Go through the entries below and return every line that contains "Motorpasión".

(Dataset entries)

▼

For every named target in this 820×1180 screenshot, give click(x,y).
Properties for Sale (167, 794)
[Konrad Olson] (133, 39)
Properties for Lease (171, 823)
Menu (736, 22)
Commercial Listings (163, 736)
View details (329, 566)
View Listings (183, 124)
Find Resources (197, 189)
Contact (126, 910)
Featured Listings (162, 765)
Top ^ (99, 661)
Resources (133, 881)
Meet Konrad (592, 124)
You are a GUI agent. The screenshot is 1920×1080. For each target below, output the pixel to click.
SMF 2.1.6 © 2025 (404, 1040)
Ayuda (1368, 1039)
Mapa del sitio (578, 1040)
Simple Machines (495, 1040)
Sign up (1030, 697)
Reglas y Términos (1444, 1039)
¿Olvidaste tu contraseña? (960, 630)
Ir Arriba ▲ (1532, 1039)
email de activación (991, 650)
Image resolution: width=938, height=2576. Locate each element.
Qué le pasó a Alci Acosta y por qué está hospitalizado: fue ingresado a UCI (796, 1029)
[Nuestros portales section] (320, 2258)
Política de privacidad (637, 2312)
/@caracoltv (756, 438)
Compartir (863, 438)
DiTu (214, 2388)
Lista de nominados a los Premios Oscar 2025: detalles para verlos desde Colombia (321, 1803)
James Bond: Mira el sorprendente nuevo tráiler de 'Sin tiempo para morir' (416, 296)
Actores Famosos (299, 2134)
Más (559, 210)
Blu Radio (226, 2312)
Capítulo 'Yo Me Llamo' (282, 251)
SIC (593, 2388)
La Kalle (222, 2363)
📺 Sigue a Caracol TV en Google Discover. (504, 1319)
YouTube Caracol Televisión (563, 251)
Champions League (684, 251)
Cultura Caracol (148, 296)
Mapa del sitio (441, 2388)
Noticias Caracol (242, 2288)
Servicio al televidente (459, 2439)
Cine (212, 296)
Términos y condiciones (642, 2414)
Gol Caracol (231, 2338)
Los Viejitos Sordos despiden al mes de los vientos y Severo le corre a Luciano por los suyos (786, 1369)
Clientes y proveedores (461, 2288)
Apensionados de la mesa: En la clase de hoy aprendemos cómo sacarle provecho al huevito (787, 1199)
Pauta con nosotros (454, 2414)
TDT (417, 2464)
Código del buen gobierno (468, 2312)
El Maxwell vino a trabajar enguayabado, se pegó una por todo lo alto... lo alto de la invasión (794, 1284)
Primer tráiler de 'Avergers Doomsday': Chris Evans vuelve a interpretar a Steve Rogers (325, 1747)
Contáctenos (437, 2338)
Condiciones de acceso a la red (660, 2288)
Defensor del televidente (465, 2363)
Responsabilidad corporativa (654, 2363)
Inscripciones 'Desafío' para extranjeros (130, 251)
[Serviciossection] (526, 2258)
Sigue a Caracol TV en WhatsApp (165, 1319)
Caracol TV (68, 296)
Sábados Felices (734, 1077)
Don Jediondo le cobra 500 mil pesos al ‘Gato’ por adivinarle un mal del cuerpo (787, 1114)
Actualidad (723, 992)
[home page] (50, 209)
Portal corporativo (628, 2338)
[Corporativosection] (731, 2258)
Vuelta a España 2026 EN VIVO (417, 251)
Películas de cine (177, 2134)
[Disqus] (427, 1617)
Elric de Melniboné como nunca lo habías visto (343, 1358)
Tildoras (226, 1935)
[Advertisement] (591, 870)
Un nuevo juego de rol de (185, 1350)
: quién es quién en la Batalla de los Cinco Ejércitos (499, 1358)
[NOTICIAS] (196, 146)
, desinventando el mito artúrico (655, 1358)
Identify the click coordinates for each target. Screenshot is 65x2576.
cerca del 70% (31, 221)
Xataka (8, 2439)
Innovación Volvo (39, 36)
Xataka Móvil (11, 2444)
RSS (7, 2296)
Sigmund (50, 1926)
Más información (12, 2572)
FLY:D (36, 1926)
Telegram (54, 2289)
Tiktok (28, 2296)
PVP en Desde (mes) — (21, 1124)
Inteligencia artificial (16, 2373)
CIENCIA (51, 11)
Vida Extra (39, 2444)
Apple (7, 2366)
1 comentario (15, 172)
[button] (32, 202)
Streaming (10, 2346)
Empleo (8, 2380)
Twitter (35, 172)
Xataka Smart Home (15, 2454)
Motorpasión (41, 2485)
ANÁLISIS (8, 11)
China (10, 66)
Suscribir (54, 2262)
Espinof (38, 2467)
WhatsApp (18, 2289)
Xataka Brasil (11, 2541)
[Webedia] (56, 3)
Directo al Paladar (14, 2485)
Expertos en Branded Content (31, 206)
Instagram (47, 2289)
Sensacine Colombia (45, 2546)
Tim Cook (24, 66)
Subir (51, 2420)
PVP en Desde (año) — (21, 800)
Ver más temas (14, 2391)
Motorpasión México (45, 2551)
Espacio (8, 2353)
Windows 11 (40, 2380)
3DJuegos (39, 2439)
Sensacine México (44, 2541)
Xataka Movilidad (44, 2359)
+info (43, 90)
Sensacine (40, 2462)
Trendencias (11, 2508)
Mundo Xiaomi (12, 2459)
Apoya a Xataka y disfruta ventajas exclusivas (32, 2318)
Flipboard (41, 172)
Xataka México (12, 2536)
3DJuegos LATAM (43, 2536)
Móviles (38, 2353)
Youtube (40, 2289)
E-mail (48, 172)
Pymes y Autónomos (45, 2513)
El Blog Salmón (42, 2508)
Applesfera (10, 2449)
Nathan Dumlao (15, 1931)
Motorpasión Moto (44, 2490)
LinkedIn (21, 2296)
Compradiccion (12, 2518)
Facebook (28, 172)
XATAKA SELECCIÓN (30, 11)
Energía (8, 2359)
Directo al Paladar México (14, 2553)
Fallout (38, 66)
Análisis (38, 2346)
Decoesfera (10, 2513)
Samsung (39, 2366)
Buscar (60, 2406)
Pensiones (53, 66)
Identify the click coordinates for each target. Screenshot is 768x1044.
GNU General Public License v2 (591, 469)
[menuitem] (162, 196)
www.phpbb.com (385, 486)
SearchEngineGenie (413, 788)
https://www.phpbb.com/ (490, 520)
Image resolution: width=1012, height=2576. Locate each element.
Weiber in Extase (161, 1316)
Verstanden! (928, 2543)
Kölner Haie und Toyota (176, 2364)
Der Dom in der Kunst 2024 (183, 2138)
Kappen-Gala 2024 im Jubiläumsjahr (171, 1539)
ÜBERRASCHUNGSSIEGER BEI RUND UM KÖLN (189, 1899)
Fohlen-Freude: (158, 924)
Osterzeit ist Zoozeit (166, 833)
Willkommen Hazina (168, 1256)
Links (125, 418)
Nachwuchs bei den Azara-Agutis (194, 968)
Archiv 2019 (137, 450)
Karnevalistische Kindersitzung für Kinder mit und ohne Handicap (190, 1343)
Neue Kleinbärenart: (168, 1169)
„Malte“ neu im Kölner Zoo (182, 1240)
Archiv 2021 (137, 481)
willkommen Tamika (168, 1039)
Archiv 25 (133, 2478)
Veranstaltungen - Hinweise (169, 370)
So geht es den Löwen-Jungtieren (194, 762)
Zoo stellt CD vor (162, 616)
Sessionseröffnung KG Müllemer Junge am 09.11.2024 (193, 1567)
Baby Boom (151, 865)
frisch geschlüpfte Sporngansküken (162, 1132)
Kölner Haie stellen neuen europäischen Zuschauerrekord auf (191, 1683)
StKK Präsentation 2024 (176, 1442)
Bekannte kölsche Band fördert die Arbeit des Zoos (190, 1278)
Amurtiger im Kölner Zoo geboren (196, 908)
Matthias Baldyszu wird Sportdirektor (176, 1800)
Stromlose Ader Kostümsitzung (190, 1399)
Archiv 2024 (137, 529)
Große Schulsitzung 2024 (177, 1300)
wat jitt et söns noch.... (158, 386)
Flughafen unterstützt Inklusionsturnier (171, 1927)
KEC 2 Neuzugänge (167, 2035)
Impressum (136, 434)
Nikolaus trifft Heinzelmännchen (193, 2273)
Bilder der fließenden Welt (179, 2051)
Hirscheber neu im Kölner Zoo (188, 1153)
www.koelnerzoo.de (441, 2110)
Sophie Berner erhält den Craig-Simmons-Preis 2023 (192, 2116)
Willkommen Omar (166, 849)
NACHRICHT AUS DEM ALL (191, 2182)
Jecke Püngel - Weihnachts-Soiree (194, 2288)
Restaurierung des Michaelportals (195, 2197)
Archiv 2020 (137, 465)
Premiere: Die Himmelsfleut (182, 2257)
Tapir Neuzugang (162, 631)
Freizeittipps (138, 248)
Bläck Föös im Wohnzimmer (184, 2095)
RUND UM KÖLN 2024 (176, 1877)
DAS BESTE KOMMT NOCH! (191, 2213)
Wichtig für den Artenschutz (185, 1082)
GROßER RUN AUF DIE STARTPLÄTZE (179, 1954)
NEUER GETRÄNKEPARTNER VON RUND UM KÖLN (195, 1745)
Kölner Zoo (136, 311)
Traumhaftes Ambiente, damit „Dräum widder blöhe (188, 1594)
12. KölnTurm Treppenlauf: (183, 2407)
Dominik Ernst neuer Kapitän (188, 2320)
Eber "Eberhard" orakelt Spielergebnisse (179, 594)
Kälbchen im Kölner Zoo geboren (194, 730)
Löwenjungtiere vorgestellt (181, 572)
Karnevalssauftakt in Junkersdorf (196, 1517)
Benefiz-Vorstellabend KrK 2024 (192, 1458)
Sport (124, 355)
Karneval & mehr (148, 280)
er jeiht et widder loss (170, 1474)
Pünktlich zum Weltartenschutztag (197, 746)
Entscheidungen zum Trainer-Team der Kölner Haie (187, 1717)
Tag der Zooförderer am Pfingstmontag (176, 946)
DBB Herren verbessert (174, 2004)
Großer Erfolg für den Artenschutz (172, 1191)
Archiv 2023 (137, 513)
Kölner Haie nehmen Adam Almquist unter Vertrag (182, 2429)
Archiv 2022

▲

● Task solution:
Motorpasión (41, 2485)
Motorpasión México (45, 2551)
Motorpasión Moto (44, 2490)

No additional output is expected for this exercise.